RaspberryRuffle Wed 18-Dec-13 22:03:10

Yes she should be able to get public transport at that age.
If your DH (and her mum) are worried the first time I suggest DH gets public transport to meet her, they travel to you together and she goes back alone having already made the journey. Your DH should not sit with her the entire journey.
Alternatively if this journey involves changes could a compromise be made where she gets a train e.g. halfway and DH collects her from there? SHe feels grown up, she gets car time with her father, and he has a shorter drive.

ProphetOfDoom Wed 18-Dec-13 22:03:56

Message withdrawn at poster's request.

OutragedFromLeeds Wed 18-Dec-13 22:04:21

I think it's really different if there are two of them travelling together.

I don't particularly like travelling on my own (though I can and do).

dyslexicdespot Wed 18-Dec-13 22:05:41

The drive should be a perfect opportunity for an absent father to spend some time with his daughter. Your DH should be thrilled that she is still willing to spend time with him. I would tell him to suck it up, and enjoy it while it lasts.

CaterpillarCara Wed 18-Dec-13 22:06:00

I took the train alone at that age. Also planes, but was then a "UM". It was fine but it was only one train, no changes. Also I took the train daily to school, so was probably more used to them. It seems a worthwhile goal to work towards.

curiouselle Wed 18-Dec-13 22:07:04

It also depends on her street smarts and confidence. If she is attractive and looks older than 14 then it may prove an interesting journey. When I was in my late teens I was chatted up by a guy who just got out of prison that day, was asked about vibrators by some business men who thought they were hysterical and sat on by a guy from a stag do until they they were removed by the police.... not all on the same journey obviously ;)
But also why not be pampered by her Dad if she doesn't see him all the time?!

IamGluezilla Wed 18-Dec-13 22:08:06

Ok he complains and simultaneously won't countenance the solution. What an Ass. Tell him to make his mind up.

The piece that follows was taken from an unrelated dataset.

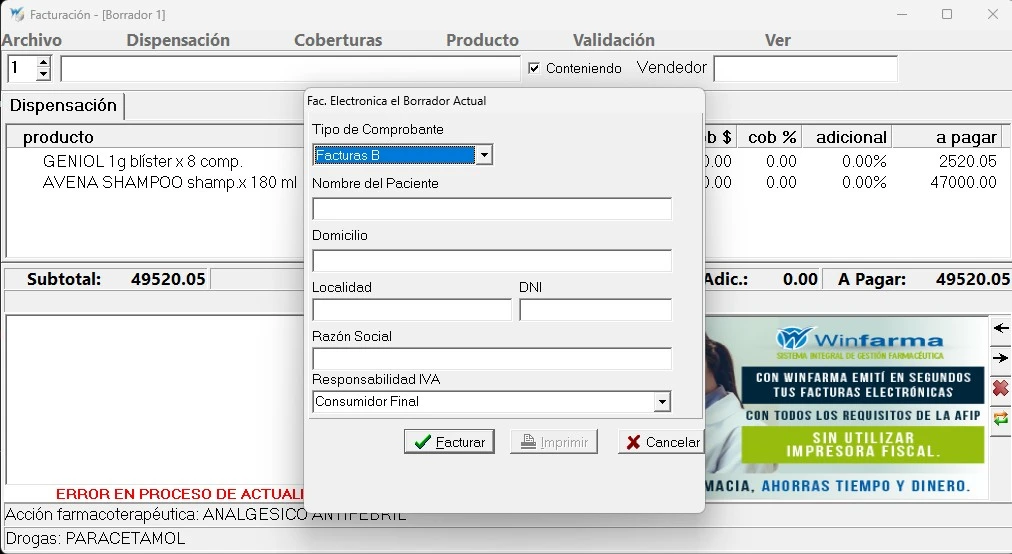Open the Coberturas menu
Screen dimensions: 1012x554
click(338, 40)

harticus Wed 18-Dec-13 22:10:57

200 (it's a 400 mile round trip to collect here

Unless she is teleporting herself back I assume she will be getting the train home again ergo 400 miles.

hmm

Thisisaghostlyeuphemism Wed 18-Dec-13 22:12:04

Have you really never caught a train, merry?

Where do you live?

TheDoctrineOfSanta Wed 18-Dec-13 22:12:59

Could he go down to met her on the train and travel back with her to show her all changes etc?

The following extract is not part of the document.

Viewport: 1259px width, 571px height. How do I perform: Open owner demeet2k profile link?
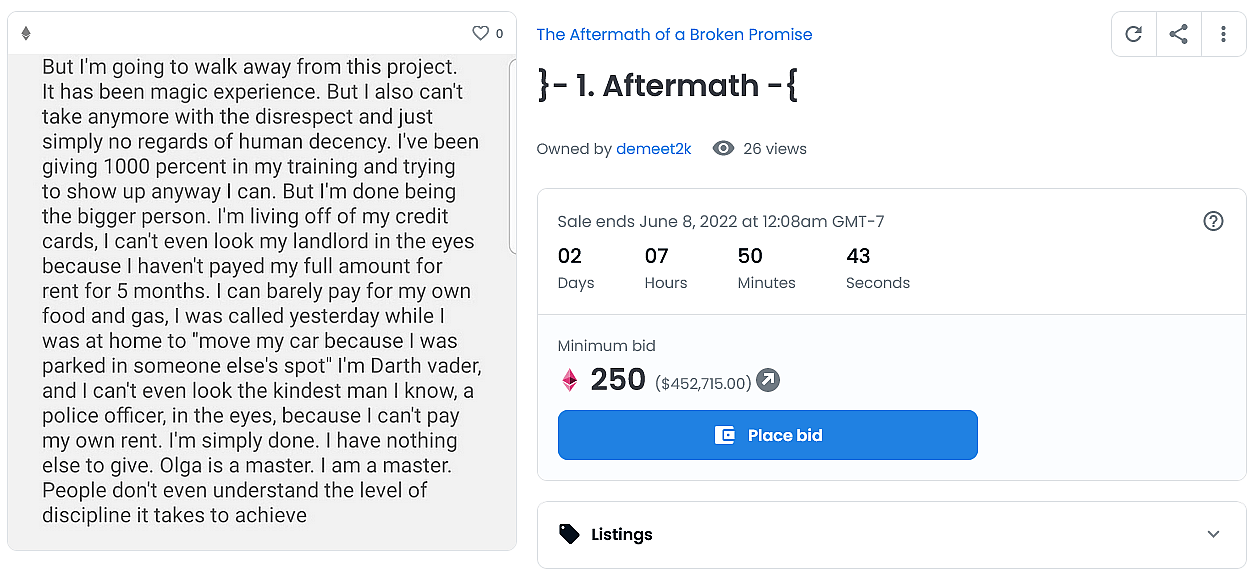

Would she be able to carry all her stuff for the stay?

My niece is 14, I'm not sure she'd want to do that trip on her own, she'd do it with a mate though.

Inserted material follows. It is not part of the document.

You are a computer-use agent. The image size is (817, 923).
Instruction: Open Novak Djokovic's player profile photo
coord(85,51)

NigellasDealer Wed 18-Dec-13 22:15:18

tbh my daughter of 15 wouldn't want to do it alone either, he is her dad so he should stop moaning and go and get her, as he has never shown her how to use public transport.

serin Wed 18-Dec-13 22:16:04

Poor kid, what an inconvenience to him she must feel. If that was me going to pick up a DD I hadn't seen for a while I would be relishing going to get her and having some quality time together to chat on the way back.